▶ TASK STATEMENT: Whenever the string "screenshot" turns up in a line of the data below, copy that line.

▶ THE DATA:
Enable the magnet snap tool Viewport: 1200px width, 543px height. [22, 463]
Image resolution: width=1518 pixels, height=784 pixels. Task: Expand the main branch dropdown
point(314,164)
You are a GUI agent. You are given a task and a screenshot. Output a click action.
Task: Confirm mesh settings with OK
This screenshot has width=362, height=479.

--

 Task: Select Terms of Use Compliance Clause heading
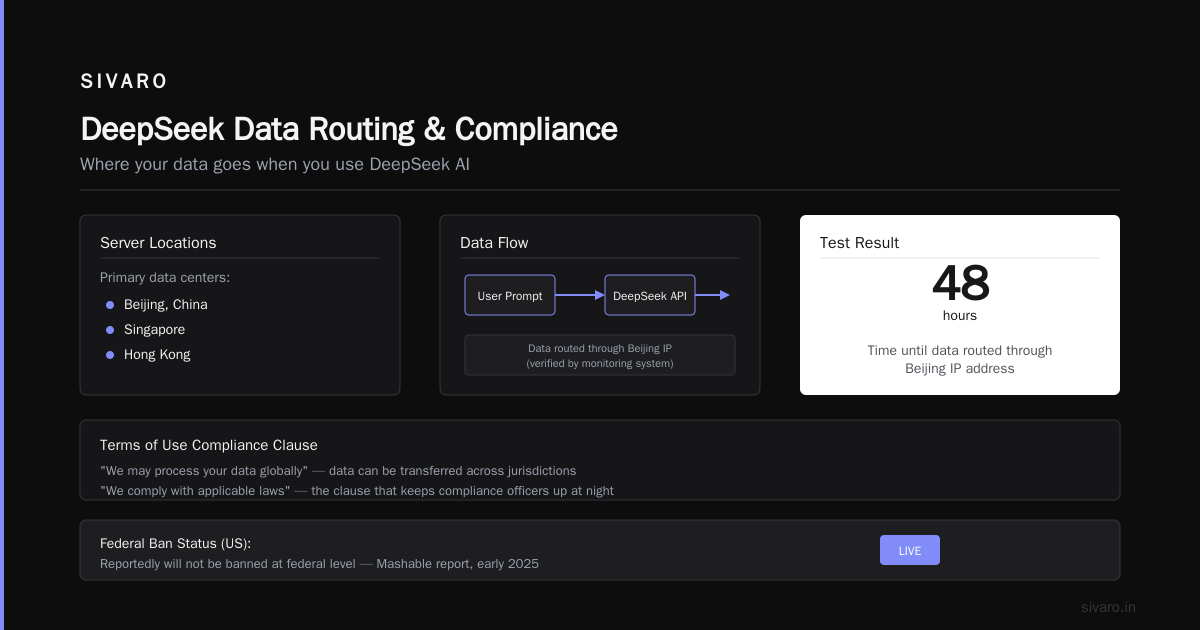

▶ SOLUTION BELOW:
You are a GUI agent. You are given a task and a screenshot. Output a click action.
This screenshot has width=362, height=479.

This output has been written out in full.